#### Extracted material

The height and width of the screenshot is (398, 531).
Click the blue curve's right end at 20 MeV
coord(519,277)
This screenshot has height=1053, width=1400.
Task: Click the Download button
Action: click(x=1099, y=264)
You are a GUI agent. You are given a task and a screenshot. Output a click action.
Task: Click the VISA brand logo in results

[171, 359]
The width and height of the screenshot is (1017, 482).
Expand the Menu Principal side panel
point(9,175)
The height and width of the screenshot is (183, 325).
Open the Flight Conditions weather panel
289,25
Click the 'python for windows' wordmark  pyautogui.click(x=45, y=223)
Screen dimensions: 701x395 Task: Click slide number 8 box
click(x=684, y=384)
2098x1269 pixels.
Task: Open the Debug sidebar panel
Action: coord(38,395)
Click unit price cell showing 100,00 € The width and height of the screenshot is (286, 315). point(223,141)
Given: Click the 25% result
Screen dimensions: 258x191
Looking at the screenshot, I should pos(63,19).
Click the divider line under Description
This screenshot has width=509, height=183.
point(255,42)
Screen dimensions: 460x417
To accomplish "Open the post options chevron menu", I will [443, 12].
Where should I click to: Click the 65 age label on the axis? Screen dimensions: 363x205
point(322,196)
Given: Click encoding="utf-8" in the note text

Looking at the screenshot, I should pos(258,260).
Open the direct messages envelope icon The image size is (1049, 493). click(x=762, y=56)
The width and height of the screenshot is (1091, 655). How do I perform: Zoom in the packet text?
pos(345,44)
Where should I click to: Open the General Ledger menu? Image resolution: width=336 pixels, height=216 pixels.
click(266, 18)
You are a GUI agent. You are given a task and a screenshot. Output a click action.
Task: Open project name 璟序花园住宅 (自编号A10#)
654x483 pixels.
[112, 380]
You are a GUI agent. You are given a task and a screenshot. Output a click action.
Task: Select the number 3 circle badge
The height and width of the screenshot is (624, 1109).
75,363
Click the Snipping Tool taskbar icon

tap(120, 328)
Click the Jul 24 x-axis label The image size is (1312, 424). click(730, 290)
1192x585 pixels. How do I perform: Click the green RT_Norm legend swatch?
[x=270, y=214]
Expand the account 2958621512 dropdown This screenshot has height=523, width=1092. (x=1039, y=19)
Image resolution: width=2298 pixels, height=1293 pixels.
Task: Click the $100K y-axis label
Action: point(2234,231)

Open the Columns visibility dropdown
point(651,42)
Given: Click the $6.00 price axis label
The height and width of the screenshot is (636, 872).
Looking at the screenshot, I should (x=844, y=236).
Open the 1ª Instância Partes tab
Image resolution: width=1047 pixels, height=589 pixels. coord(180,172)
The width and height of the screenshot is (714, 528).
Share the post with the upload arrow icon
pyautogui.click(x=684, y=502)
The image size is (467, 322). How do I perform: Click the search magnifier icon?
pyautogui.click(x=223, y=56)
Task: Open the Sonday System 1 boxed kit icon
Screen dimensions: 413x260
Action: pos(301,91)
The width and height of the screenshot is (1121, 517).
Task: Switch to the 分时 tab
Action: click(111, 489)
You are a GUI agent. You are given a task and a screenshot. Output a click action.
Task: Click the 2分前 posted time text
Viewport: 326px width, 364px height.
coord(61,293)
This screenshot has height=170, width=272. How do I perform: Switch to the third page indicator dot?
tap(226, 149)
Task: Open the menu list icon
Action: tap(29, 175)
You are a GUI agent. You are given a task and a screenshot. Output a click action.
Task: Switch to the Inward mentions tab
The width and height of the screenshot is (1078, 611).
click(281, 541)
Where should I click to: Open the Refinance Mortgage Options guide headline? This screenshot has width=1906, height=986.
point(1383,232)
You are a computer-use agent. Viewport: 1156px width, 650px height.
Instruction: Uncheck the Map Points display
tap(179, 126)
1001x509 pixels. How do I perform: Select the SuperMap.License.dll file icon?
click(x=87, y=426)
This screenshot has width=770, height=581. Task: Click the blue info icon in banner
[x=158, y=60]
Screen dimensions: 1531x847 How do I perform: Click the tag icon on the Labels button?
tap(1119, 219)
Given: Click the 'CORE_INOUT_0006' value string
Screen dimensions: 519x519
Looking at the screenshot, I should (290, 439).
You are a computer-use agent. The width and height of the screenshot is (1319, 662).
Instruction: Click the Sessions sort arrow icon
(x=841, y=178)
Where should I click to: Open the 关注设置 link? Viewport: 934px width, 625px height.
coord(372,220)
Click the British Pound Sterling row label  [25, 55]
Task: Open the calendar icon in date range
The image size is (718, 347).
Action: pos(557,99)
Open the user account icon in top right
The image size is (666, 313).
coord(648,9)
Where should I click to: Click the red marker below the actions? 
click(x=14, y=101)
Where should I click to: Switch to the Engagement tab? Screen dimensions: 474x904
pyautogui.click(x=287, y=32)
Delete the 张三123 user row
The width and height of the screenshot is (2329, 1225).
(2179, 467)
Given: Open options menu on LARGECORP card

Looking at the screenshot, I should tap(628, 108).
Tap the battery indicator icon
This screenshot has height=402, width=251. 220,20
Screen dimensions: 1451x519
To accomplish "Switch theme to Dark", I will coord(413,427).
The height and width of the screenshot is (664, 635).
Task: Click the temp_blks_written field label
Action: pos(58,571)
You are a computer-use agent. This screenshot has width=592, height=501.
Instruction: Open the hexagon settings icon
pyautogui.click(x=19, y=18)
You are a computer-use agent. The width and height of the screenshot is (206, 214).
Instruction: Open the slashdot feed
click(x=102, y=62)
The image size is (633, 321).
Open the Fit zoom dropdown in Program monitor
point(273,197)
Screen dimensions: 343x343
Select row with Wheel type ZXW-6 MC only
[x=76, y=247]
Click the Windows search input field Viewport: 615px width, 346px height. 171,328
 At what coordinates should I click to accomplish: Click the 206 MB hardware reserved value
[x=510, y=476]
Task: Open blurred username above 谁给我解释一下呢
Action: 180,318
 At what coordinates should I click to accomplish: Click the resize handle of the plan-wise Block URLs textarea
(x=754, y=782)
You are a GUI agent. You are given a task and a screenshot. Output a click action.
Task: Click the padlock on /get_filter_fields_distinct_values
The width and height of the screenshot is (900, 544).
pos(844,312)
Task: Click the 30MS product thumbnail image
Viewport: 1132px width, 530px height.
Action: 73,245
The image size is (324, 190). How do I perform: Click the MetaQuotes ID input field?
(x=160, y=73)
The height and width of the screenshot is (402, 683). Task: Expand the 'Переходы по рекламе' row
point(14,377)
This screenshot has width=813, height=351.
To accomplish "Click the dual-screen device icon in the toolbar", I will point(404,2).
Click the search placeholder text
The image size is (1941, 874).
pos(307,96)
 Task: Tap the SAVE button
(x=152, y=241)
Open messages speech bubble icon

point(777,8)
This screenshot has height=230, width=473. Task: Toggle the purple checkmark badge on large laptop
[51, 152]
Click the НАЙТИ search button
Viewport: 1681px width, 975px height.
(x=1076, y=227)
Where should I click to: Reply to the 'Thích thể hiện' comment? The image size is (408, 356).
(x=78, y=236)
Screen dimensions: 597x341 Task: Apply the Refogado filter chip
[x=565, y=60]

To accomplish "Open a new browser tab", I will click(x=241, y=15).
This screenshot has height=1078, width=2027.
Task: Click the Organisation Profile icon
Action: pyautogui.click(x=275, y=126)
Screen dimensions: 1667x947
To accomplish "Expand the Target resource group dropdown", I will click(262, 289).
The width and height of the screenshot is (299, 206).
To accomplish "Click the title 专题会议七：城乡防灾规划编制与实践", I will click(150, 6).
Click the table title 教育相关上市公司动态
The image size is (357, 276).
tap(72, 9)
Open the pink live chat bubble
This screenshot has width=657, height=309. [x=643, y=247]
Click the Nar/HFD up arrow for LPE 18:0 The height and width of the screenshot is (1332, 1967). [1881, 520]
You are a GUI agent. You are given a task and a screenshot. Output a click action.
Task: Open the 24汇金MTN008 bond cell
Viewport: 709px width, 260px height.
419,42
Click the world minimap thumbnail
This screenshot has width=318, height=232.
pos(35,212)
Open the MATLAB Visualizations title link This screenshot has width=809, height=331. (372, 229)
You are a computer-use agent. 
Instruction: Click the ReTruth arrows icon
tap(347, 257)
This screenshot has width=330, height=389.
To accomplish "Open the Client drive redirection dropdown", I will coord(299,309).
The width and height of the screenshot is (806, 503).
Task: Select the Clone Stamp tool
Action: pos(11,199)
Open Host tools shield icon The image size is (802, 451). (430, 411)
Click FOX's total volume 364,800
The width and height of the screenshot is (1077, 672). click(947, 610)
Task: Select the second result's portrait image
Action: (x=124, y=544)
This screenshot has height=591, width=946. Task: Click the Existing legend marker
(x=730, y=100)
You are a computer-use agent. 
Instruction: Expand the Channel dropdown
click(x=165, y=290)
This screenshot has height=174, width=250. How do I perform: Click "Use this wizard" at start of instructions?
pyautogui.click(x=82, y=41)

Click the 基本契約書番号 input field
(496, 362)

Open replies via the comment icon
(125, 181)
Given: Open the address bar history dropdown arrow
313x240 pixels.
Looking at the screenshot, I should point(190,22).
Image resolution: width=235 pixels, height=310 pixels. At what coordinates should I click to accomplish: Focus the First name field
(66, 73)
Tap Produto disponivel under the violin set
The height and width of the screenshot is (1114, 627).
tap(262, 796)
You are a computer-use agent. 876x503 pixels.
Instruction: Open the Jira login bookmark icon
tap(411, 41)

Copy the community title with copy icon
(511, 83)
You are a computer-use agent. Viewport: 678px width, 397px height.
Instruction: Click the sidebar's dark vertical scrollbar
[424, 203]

########

• Instruction: Which lines in the items above contain the word "cell"? Extract each one, with case counting.

• Output:
Click unit price cell showing 100,00 € The width and height of the screenshot is (286, 315). point(223,141)
Task: Open the 24汇金MTN008 bond cell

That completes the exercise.